Джон Армстронг
Украинский национализм. Факты и исследования

Глава 1
Возникновение национализма

   Летом и осенью 1942 года германские армии катились по просторам Украины; к ноябрю вся Украинская Советская Социалистическая Республика была в их руках. Во всем мире понимали значимость завоевания этой огромной территории с ее сорока миллионами жителей. Аграрное богатство Украины, которая была известна как «житница СССР», огромный промышленный комплекс Донецкого бассейна и богатые минеральные запасы – все это потерял Советский Союз и приобрела Германия. Пока что политические последствия этих завоеваний обращали на себя меньшее внимание, чем экономические, но они в некотором отношении превосходили по важности экономический эффект.

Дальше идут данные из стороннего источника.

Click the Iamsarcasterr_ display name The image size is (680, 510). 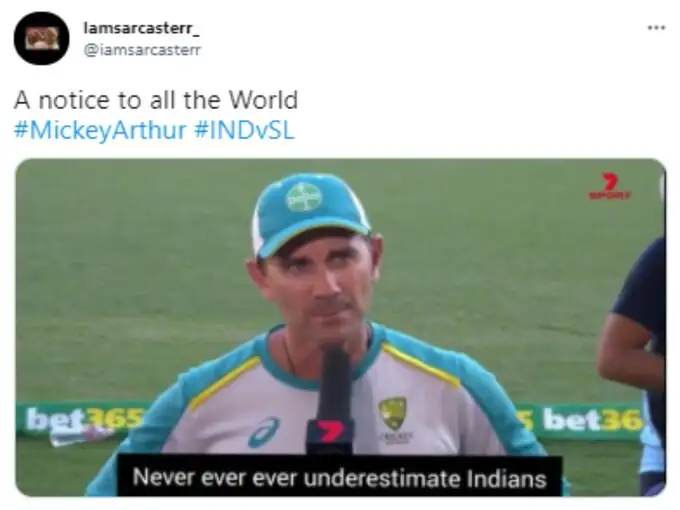tap(141, 29)
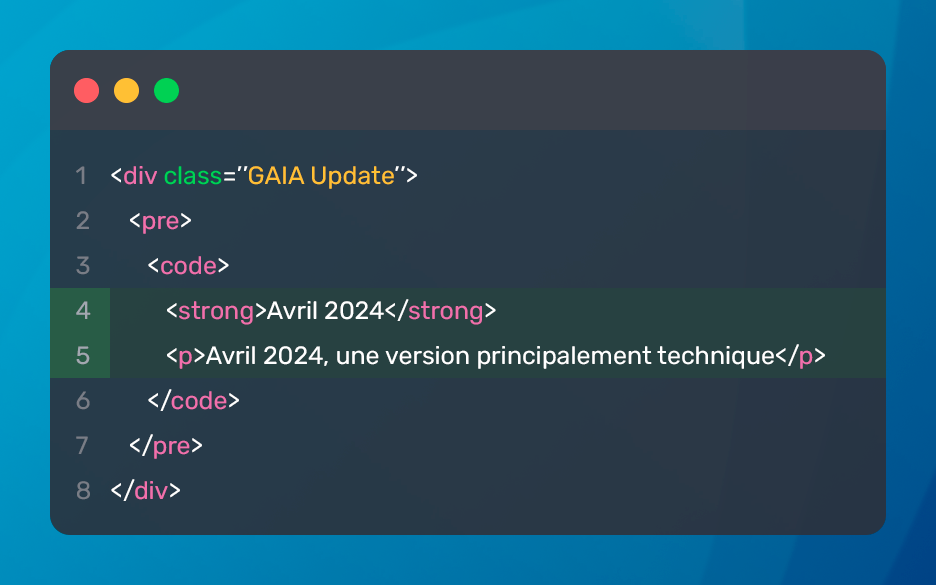Click the opening pre tag
Image resolution: width=936 pixels, height=585 pixels.
click(161, 221)
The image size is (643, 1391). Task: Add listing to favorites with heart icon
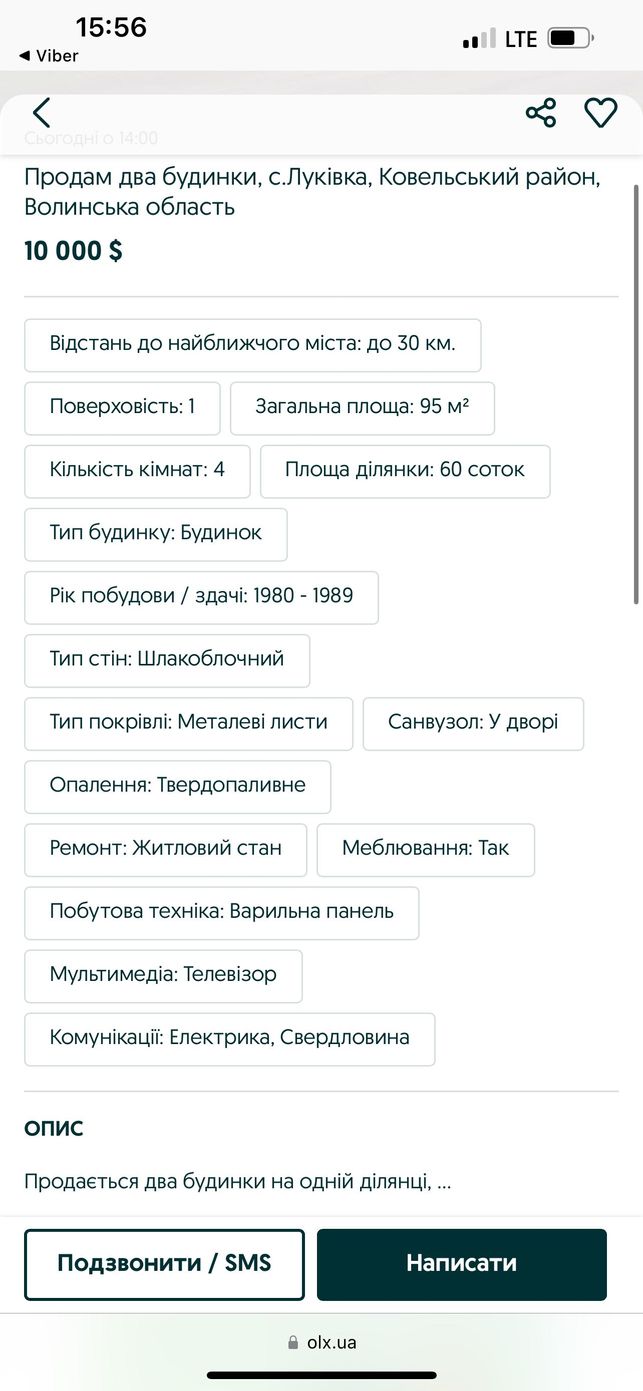[x=600, y=113]
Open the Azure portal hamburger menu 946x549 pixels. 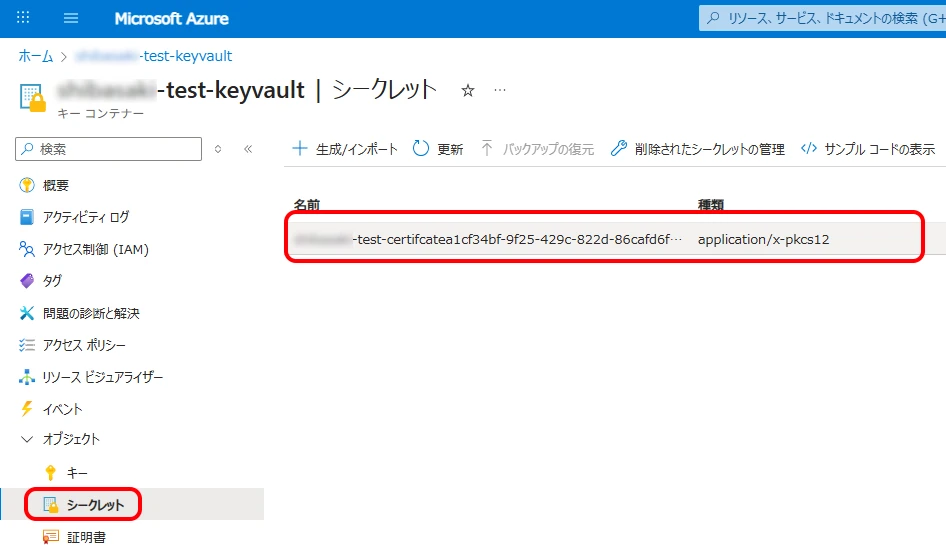(x=71, y=19)
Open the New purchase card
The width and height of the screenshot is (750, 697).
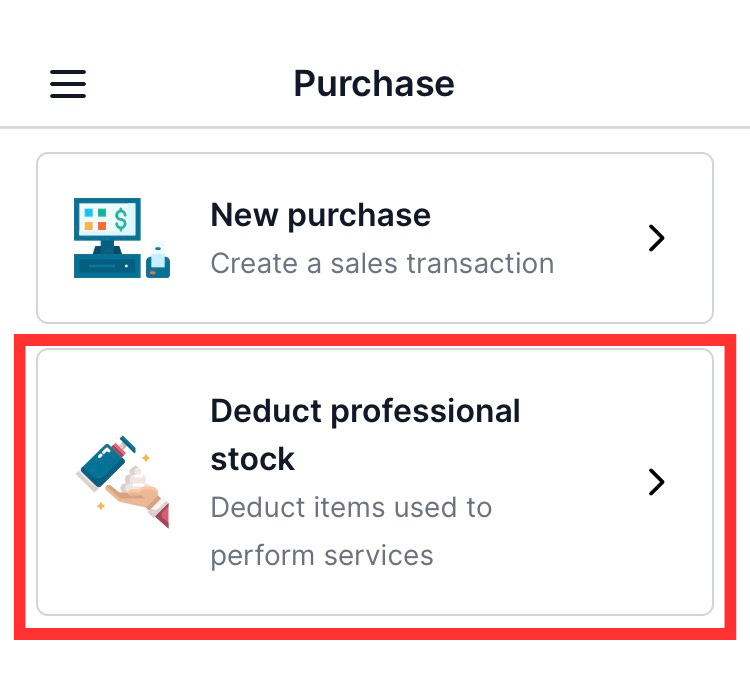pyautogui.click(x=375, y=238)
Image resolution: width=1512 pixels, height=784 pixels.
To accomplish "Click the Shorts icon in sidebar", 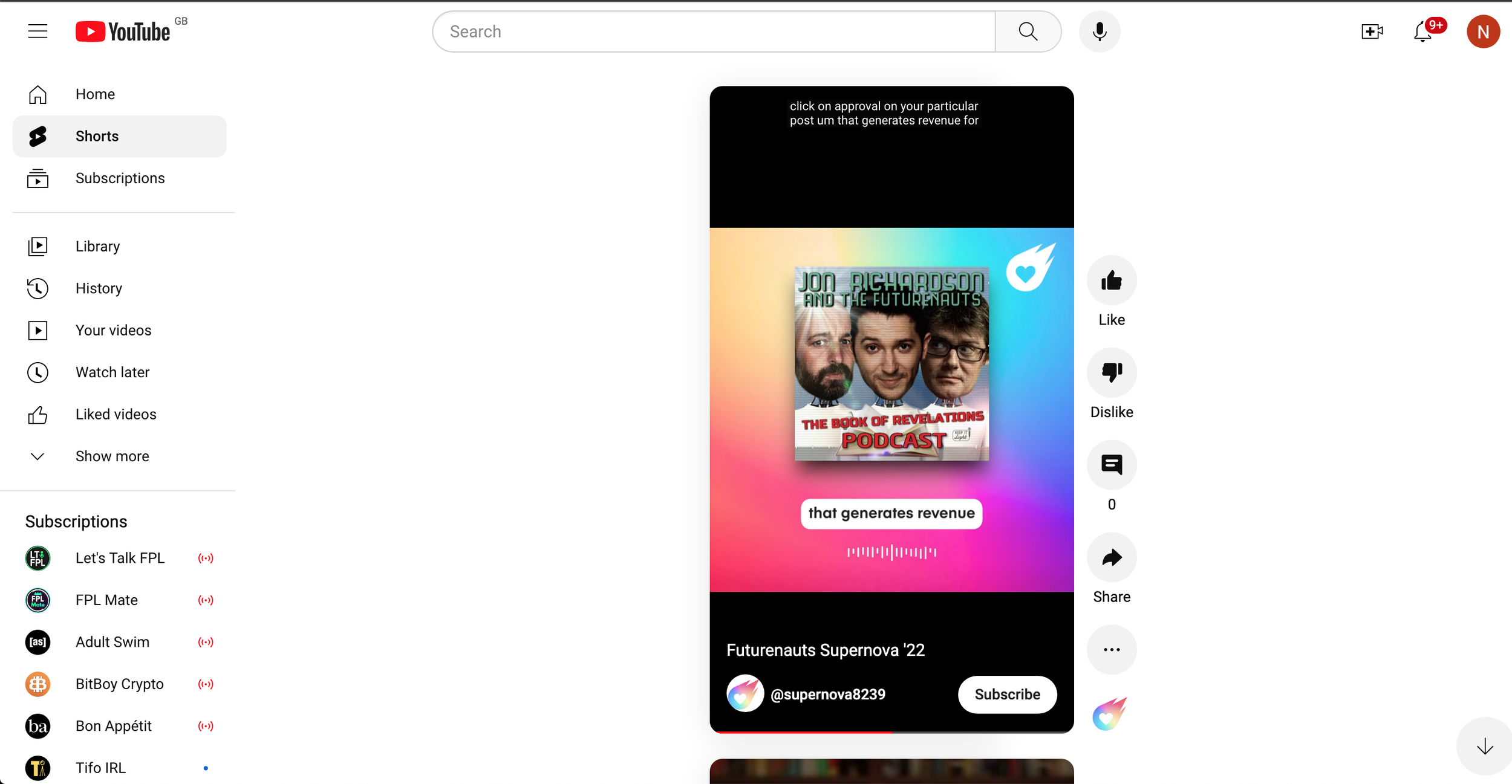I will [37, 136].
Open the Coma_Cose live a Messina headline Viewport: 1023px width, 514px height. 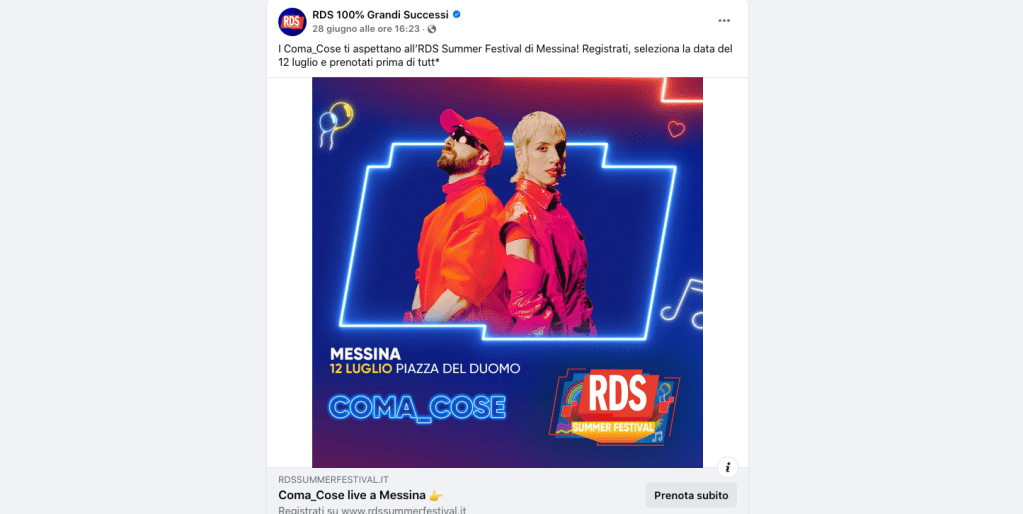[361, 495]
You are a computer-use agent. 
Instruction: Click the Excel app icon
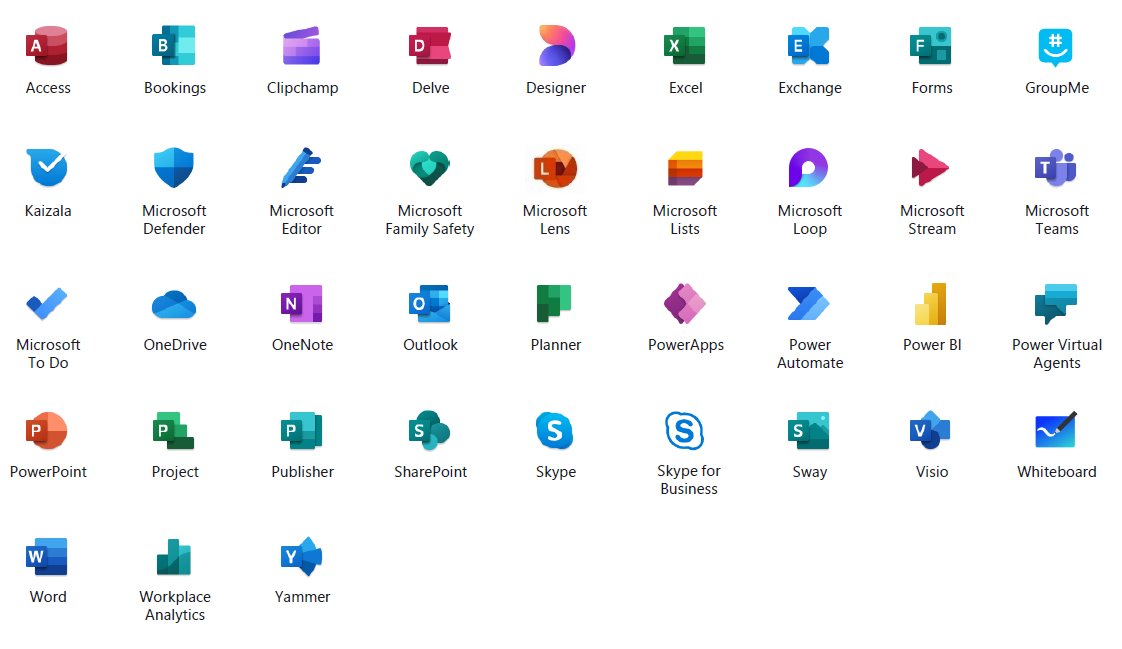[x=685, y=46]
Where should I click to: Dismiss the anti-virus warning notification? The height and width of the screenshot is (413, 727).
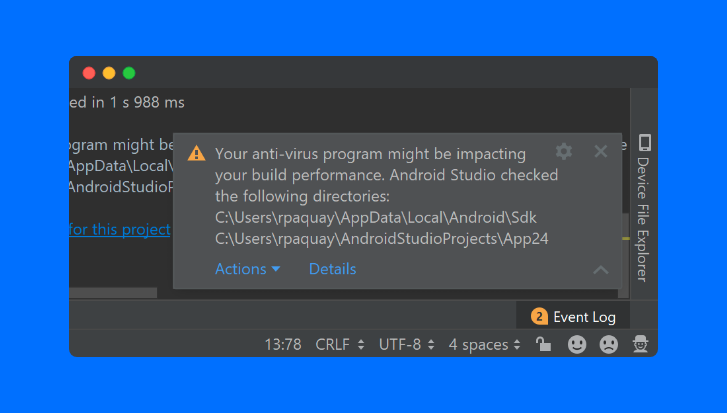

   Хотя раздельное политическое развитие стало давней традицией на Украине[1], современный национализм – доктрина о том, что люди четко выраженной другой культуры должны создать независимое государство, – пришел поздно на эту землю. Для близкого наблюдателя первые зародыши национализма среди образованных групп населения на Украине появились, очевидно, в начале XIX века, и к середине того века Тарас Шевченко, величайшее имя в украинской литературе, давал поэтическое выражение националистическим чувствам. Однако организации исключительно политического характера, выразившие претензии на украинскую государственность, сформировались значительно позже[2]. У студента, изучающего современную политику, именно это позднее появление украинского национализма вызывает неподдельный интерес. Есть мало вещей более важных для понимания политических сил, формирующих современное общество, чем взаимодействие национализма в его различных проявлениях и социализма в его распространившихся формах. В этом отношении украинский национализм особенно значителен, потому что сформировался в то же время, когда марксистский социализм стал влиятельной идеологией в Российской империи. В то время, когда украинский национализм приобретал определенные политические цели, а доминирующий элемент – русский марксизм – принял политическую форму советского коммунизма, отношения между этими двумя силами становились все более сложными.
   Этот факт, а также то обстоятельство, что украинский национализм являлся значительной силой, направленной на обеспечение себе поддержки пятой части населения Советского Союза, пожалуй, заслуживает того, чтобы украинский национализм стал предметом детального изучения, даже при том что он никогда не достигал своей главной цели – создания по-настоящему независимого государства. Более того, важность взаимодействия национализма и коммунизма предполагает, чтобы изучение было сфокусировано на той части украинской этнографической территории, которая между 1920 и 1941 годами находилась под советским правлением. Этот регион, обычно известный как Восточная Украина, был подвергнут полному воздействию советской системы до периода, охватываемого в настоящем труде, в то время как Западная Украина была разделена между некоммунистическими Польшей, Румынией и Чехословакией в течение почти всего периода между двумя мировыми войнами. Хотя упор делается на Восточной Украине, Западная Украина также рассматривается в значительной степени как регион, в котором национализм проявлял себя особенно энергично и служил базой националистической активности.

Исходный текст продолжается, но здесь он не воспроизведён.